Reframing Your Promises to Yourself

Instead, try making specific, achievable promises that focus on actions rather than outcomes:

- "I will write for 20 minutes today"
- "I will complete this scene by Friday"
- "I will experiment with writing dialogue in a new way this week"
- "I will finish one complete draft of this short story"

Notice how these promises are concrete? You know exactly what you're committing to, and more importantly, you'll know without ambiguity whether you've kept that promise.

This is crucial for combating self-doubt because it removes the wiggle room that lets your inner critic redefine success. You either wrote for 20 minutes or you didn't. Your harsh inner voice can't move the goalposts on you.

Building Progress That You Can Actually See

Here's where most writers get lost in the fog of self-critique: they don't track their progress in meaningful ways.

We tend to measure ourselves against published authors, bestseller lists, or some imaginary standard of "good enough." This is like trying to navigate by stars you can't see. No wonder we feel lost.

Instead, measure your progress against the specific promises you made to yourself. Create visible evidence of forward movement:

Keep a simple completion log. Did you fulfill today's writing promise? Mark it down. Use a calendar, a spreadsheet, a journal—whatever works. The format doesn't matter; the visibility does.

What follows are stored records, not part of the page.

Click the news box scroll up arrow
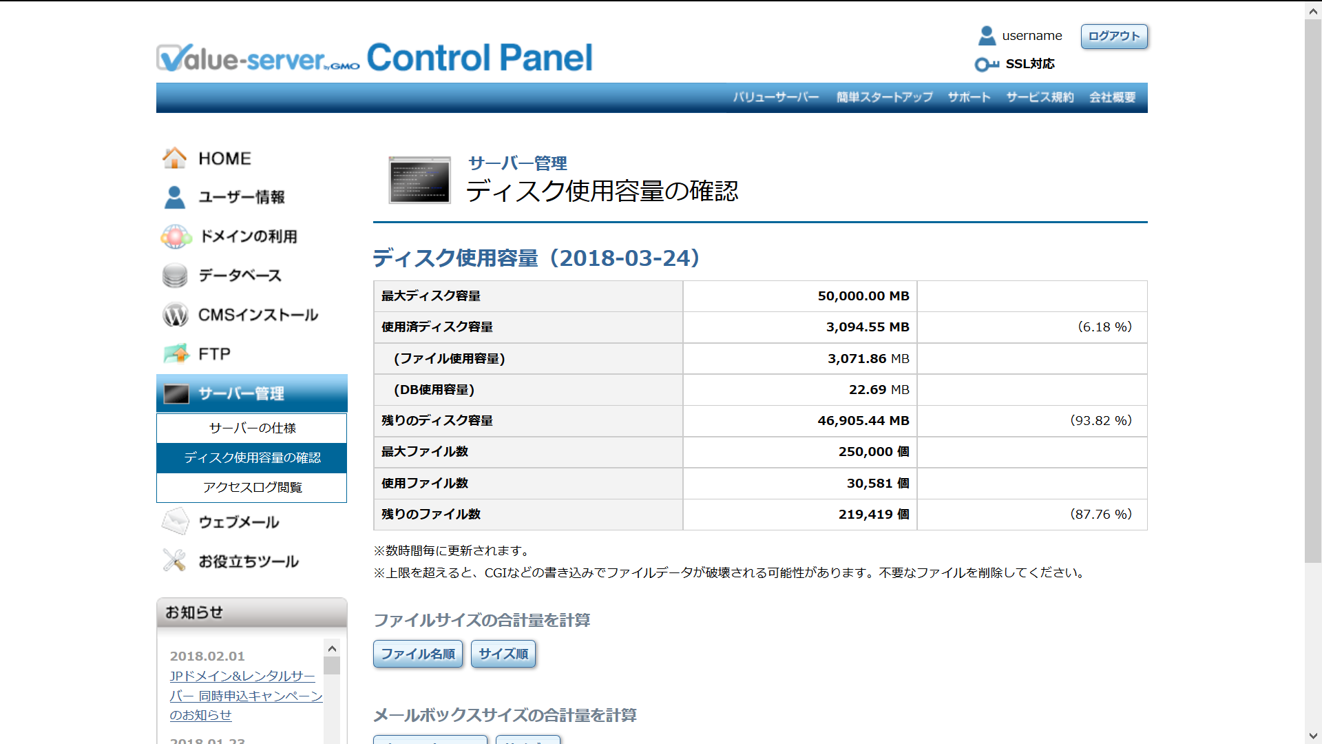 (x=332, y=648)
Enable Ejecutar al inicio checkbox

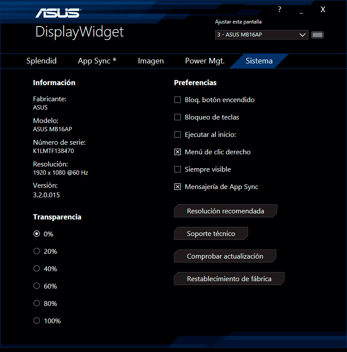(177, 135)
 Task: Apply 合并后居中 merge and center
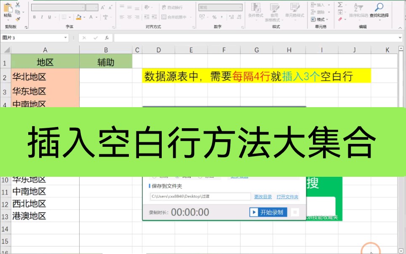(174, 17)
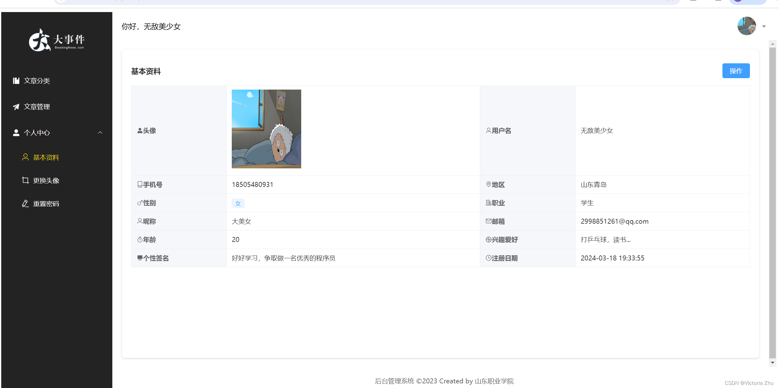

Save every draft. Name your files with dates. When self-doubt whispers that you're not improving, you can literally open "Draft_January.doc" next to "Draft_March.doc" and see the difference.

Track your craft experiments. Note when you try something new—a different POV, a new genre, a structural experiment. Whether it "works" or not, you're building evidence that you're actively developing as a writer.

The magic here is that you're creating an objective record that counteracts subjective self-doubt. When your inner critic says "You're not making progress," you can point to concrete evidence that you are.

Creating Payoffs That Reinforce Your Identity

This is where the framework really transforms how you relate to yourself as a writer.

Traditional advice tells us to celebrate finishing a draft or getting published. That's fine, but those payoffs are too rare and too distant to sustain us through the daily grind of facing our self-doubt.

Instead, create frequent, meaningful payoffs tied directly to the promises you made:

Immediate micro-payoffs: When you complete your 20-minute writing session, do something that marks the achievement. Close your laptop with intention. Verbally acknowledge "I did what I said I'd do." Make a cup of tea. These tiny rituals cement the completion.

Weekly progress reviews: Every week, look at your completion log. Count how many promises you kept. Let yourself feel satisfaction about that number—not as "enough" or "not enough," but as simple fact. You said you'd do X things, and you did Y of them. That's data, not judgment.

Monthly capability recognition: Once a month, review what you've learned or tried. Write yourself a brief note acknowledging new skills or insights. "This month I figured out how to write action scenes with shorter sentences" is a payoff that builds your identity as someone who grows and develops.

The Compound Effect on Self-Doubt

Here's what happens when you consistently apply this framework to yourself:

Your brain starts recognizing a pattern. You make promises. You keep them. You acknowledge keeping them. Repeat.

This builds something more powerful than confidence—it builds self-trust. And self-trust is kryptonite to self-doubt.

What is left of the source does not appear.